> [What you are asked to do]: Without including any pictures, copy every line below exactly.

..............................

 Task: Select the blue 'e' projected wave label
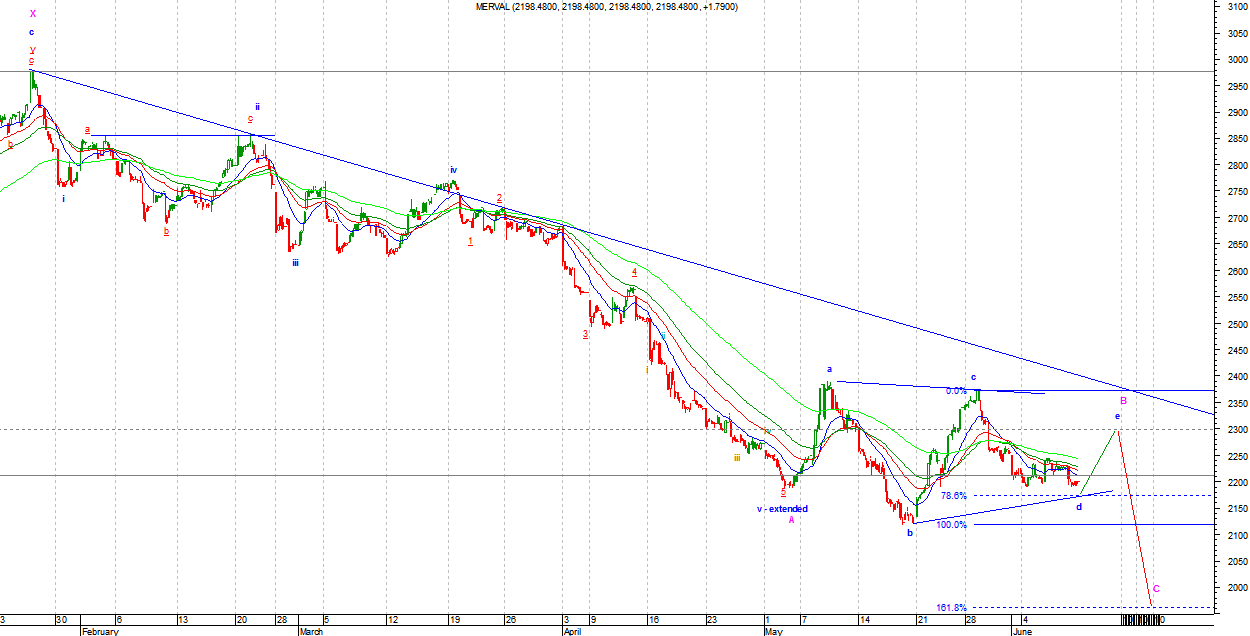point(1118,415)
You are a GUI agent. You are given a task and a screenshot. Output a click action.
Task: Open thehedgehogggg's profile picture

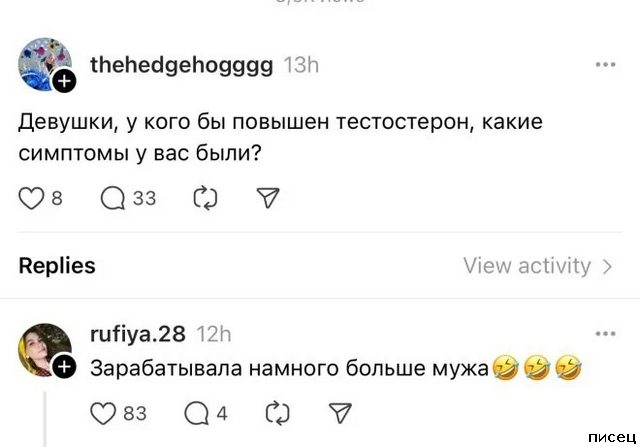pos(44,66)
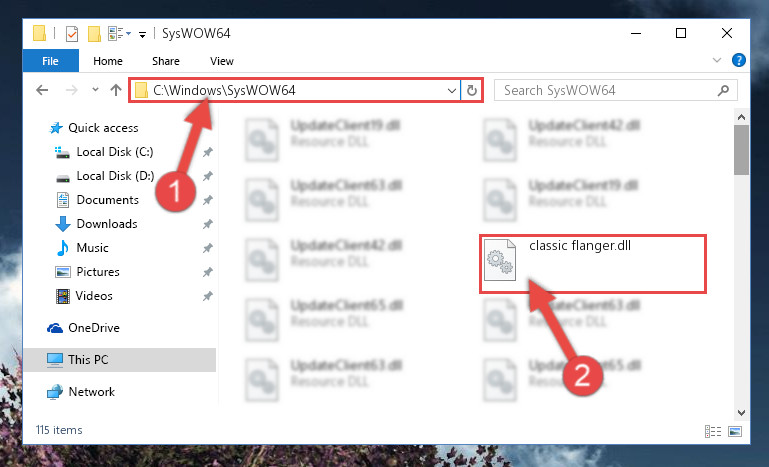Expand the address bar history dropdown

452,90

..............................

> [Answer space]:
 Task: Select the blue 'e' projected wave label
point(1118,415)
You are a GUI agent. You are given a task and a screenshot. Output a click action.
Task: Open thehedgehogggg's profile picture

pos(44,66)
Expand the address bar history dropdown

452,90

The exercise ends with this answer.